A Miami pastor who’s hosting President Trump pledged safety for his undocumented followers, saying they do not have to be a citizen to attend the event.
Pastor Guillermo Maldonado said members of his congregation would not be deported if they attend the first Evangelicals for Trump rally held at the King Jesus International Ministry church. The president decided to hold the rally at the church, gathering 70 Christian pastors to “talk” to and “influence” Trump, the Miami Herald reported.
“I will give you an affirmation as your spiritual father and your pastor,” he told his congregation at Sunday’s service, according to the Herald. “First, someone said, ‘But how can you bring Trump to church if there’s people who don’t have papers?’ “
“I ask you: Do you think I would do something where I would endanger my people? I’m not that dumb,” he added.
Maldonado’s church, which hosts one of the most attended Sunday services in Spanish, is not organizing the event, so attendees have to pre-register at DonaldJTrump.com. There will also be bag checks at the service.
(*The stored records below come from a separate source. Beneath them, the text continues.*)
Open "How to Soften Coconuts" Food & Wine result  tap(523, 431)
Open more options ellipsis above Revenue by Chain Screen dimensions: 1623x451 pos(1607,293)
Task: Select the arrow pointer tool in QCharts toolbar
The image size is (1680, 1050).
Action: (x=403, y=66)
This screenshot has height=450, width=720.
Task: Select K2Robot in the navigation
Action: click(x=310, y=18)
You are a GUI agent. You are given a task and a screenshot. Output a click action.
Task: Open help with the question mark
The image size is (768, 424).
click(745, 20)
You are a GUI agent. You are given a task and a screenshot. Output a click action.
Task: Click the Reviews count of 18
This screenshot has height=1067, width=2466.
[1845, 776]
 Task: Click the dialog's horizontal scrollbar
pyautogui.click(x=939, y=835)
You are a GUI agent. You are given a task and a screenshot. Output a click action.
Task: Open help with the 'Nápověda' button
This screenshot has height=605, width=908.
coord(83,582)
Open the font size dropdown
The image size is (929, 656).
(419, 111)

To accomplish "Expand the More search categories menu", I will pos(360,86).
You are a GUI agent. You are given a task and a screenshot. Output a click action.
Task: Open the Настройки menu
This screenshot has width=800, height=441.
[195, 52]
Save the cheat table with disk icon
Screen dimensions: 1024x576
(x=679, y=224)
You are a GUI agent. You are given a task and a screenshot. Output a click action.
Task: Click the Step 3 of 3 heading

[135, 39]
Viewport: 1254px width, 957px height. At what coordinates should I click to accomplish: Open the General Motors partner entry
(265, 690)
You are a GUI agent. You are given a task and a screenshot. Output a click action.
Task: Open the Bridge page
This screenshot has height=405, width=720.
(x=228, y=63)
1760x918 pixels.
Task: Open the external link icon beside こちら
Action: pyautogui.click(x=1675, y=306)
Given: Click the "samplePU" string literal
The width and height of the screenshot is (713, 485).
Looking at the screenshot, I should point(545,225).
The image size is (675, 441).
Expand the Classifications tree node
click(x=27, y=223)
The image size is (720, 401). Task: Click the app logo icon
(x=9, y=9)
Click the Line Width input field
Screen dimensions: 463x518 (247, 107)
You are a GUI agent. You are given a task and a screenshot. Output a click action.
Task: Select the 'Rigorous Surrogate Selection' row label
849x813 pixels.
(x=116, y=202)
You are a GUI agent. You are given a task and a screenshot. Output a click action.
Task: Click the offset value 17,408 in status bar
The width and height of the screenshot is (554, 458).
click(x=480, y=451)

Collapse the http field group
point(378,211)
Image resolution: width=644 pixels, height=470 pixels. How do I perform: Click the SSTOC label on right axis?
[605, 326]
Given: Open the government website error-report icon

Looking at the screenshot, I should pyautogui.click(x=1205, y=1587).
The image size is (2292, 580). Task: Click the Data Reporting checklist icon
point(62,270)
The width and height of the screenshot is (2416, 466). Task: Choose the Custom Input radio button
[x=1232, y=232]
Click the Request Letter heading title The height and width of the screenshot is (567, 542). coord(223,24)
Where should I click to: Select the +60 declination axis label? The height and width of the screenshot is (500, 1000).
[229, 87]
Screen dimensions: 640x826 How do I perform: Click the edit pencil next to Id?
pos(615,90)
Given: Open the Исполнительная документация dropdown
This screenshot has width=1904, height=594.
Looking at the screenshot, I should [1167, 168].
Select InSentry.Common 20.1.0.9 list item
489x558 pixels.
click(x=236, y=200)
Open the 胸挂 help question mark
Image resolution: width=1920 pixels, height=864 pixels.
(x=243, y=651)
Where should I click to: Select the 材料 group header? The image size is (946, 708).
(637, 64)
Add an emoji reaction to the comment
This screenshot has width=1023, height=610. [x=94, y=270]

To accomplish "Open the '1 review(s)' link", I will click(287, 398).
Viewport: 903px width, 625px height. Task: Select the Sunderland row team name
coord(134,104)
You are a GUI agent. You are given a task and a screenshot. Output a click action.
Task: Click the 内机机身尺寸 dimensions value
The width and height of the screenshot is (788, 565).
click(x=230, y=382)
All services are canceled for the week except for the New Year’s Eve service, according to the newspaper.
He also called his congregation not to “put your race or your nationality over being a Christian” and to be “mature.”
“If you want to come, do it for your pastor,” he said, according to the Herald. “That’s a way of supporting me.”
Fears among his congregation stem from the president’s increased immigration raids, including one in Mississippi in August where Immigration and Customs Enforcement arrested about 680 people.
The first Evangelicals for Trump rally comes after Christianity Today, a prominent evangelical magazine, called for the president’s removal in an editorial earlier this month.
Evangelical supporters have made up a large percentage of Trump’s base, with 75 percent of white evangelicals backing the president in an NPR-PBS NewsHour-Marist poll from earlier this month.